--- start ---

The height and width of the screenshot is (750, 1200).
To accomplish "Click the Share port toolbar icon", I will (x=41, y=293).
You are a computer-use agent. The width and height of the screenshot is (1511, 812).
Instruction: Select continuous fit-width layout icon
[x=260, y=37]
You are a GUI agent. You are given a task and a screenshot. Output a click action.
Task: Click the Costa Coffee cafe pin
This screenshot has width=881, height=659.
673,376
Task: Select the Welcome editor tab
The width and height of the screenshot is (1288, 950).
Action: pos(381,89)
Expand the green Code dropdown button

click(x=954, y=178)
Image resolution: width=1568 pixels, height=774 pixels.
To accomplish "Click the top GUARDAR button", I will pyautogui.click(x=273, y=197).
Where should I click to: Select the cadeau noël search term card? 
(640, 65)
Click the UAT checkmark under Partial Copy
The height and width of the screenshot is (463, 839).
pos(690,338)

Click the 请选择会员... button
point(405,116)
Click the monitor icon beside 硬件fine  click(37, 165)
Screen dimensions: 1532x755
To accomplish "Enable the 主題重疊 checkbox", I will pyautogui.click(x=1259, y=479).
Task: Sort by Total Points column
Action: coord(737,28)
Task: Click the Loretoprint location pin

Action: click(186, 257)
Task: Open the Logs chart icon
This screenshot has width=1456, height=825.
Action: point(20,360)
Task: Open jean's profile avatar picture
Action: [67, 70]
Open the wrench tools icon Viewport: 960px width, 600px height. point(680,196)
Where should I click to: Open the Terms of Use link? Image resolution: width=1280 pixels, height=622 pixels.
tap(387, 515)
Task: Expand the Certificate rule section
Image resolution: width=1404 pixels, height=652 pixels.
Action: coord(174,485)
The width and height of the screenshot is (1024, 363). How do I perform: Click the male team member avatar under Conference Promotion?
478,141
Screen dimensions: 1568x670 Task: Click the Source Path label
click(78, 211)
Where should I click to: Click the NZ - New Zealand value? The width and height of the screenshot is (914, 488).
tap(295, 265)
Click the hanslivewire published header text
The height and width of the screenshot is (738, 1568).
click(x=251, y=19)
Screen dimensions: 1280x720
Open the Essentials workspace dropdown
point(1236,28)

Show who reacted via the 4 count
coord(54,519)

--- end ---

Render the listing from its first line through the line containing "tap(295, 265)" as a Markdown table with the columns No. and Text, numbering each line and leaving out blank lines.

| No. | Text |
|---|---|
| 1 | The height and width of the screenshot is (750, 1200). |
| 2 | To accomplish "Click the Share port toolbar icon", I will (x=41, y=293). |
| 3 | You are a computer-use agent. The width and height of the screenshot is (1511, 812). |
| 4 | Instruction: Select continuous fit-width layout icon |
| 5 | [x=260, y=37] |
| 6 | You are a GUI agent. You are given a task and a screenshot. Output a click action. |
| 7 | Task: Click the Costa Coffee cafe pin |
| 8 | This screenshot has width=881, height=659. |
| 9 | 673,376 |
| 10 | Task: Select the Welcome editor tab |
| 11 | The width and height of the screenshot is (1288, 950). |
| 12 | Action: pos(381,89) |
| 13 | Expand the green Code dropdown button |
| 14 | click(x=954, y=178) |
| 15 | Image resolution: width=1568 pixels, height=774 pixels. |
| 16 | To accomplish "Click the top GUARDAR button", I will pyautogui.click(x=273, y=197). |
| 17 | Where should I click to: Select the cadeau noël search term card?  |
| 18 | (640, 65) |
| 19 | Click the UAT checkmark under Partial Copy |
| 20 | The height and width of the screenshot is (463, 839). |
| 21 | pos(690,338) |
| 22 | Click the 请选择会员... button |
| 23 | point(405,116) |
| 24 | Click the monitor icon beside 硬件fine  click(37, 165) |
| 25 | Screen dimensions: 1532x755 |
| 26 | To accomplish "Enable the 主題重疊 checkbox", I will pyautogui.click(x=1259, y=479). |
| 27 | Task: Sort by Total Points column |
| 28 | Action: coord(737,28) |
| 29 | Task: Click the Loretoprint location pin |
| 30 | Action: click(186, 257) |
| 31 | Task: Open the Logs chart icon |
| 32 | This screenshot has width=1456, height=825. |
| 33 | Action: point(20,360) |
| 34 | Task: Open jean's profile avatar picture |
| 35 | Action: [67, 70] |
| 36 | Open the wrench tools icon Viewport: 960px width, 600px height. point(680,196) |
| 37 | Where should I click to: Open the Terms of Use link? Image resolution: width=1280 pixels, height=622 pixels. |
| 38 | tap(387, 515) |
| 39 | Task: Expand the Certificate rule section |
| 40 | Image resolution: width=1404 pixels, height=652 pixels. |
| 41 | Action: coord(174,485) |
| 42 | The width and height of the screenshot is (1024, 363). How do I perform: Click the male team member avatar under Conference Promotion? |
| 43 | 478,141 |
| 44 | Screen dimensions: 1568x670 Task: Click the Source Path label |
| 45 | click(78, 211) |
| 46 | Where should I click to: Click the NZ - New Zealand value? The width and height of the screenshot is (914, 488). |
| 47 | tap(295, 265) |